LA RENCONTRE TISSÉ MÉTISSE
« Les clandestins sont une armée salariale de réserve  »
Pedro Vianna est spécialiste des migrations. A l’occasion de "La Rencontre de Tissé Métisse" du vendredi 5 juin, consacrée cette année à l’apport des migrations sur la société française, ce chercheur réfute quelques idées reçues sur l’immigration française et internationale.
Depuis le passage de Nicolas Sarkozy au ministère de l’Intérieur en 2002, l’immigration est une politique prioritaire de l’Etat français. Pourtant, la méconnaissance des flux migratoires internationaux déforme notre vision des problèmes de déplacements humains. Pedro Vianna, rédacteur en chef de la revue Migrations-Société, membre fondateur du Groupe de Recherche Informel et Scientifique sur l’Asile (GRISA) et juge assesseur à la Cour nationale du droit d’asile réfute quelques affirmations couramment employées par la classe politique et les médias.
1. Il y a une explosion des demandes d’asile dans les pays riches
Faux. Il y a environ 200 millions de personnes en situation de migration dans le monde, d’après l’Organisation internationale pour les migrations (OIM), soit 3% de la population totale.
« Ce pourcentage est stable depuis plusieurs décennies, estime Pedro Vianna. Car les flux migratoires augmentent dans les mêmes proportions que la démographie. » En 2005, il y avait 5,7% d’étrangers en France, contre 6,6% en 1931, selon les chiffres de l’Insee.

- _Informations affichées_:
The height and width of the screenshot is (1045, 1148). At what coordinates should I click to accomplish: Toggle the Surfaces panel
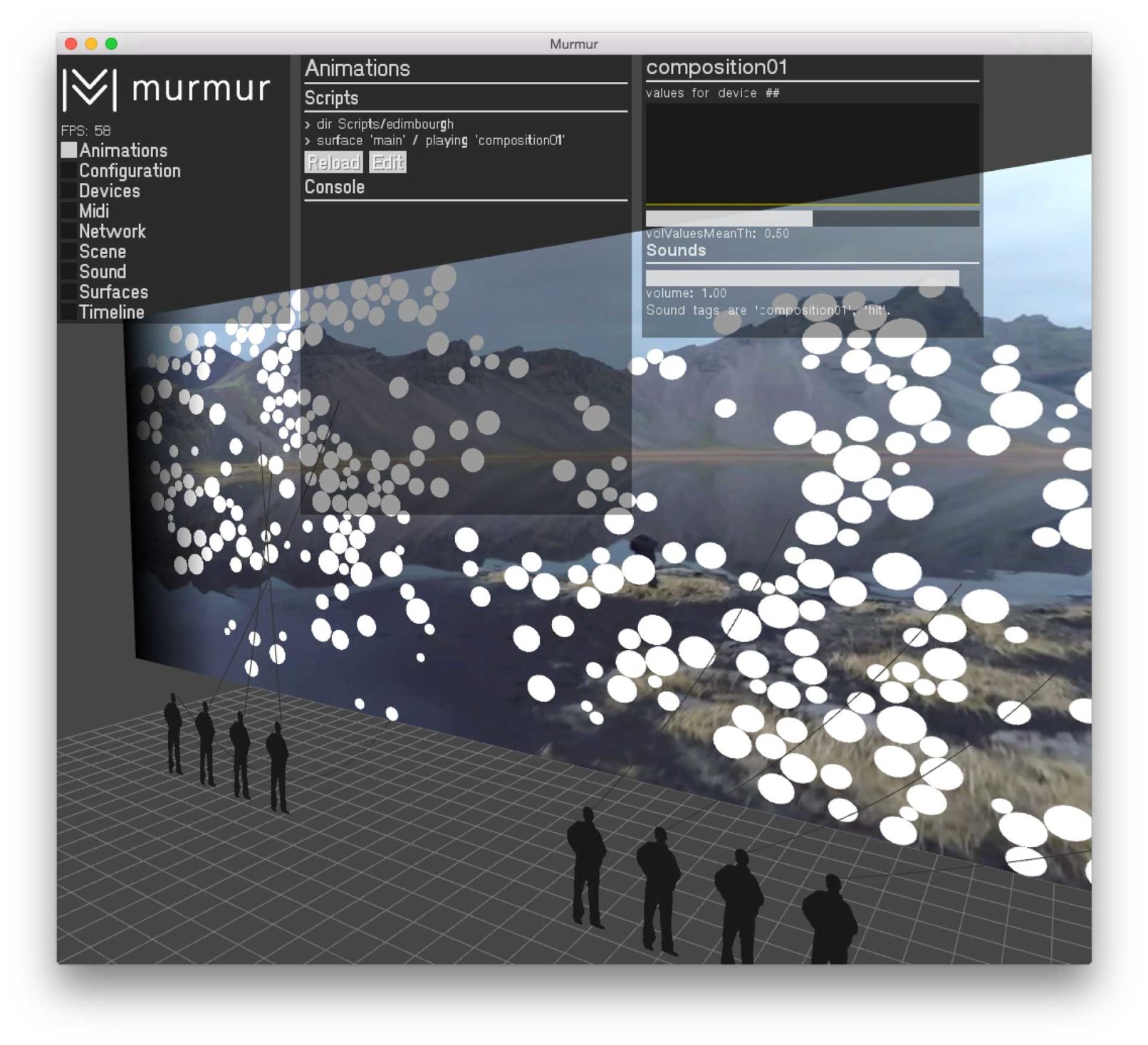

- _Consigne_: Indiquez, d'après l'article sur les migrations, quelle part de la population mondiale se trouve en situation de migration selon l'Organisation internationale pour les migrations.

- _Réponse attendue_: 3 % de la population totale, soit environ 200 millions de personnes.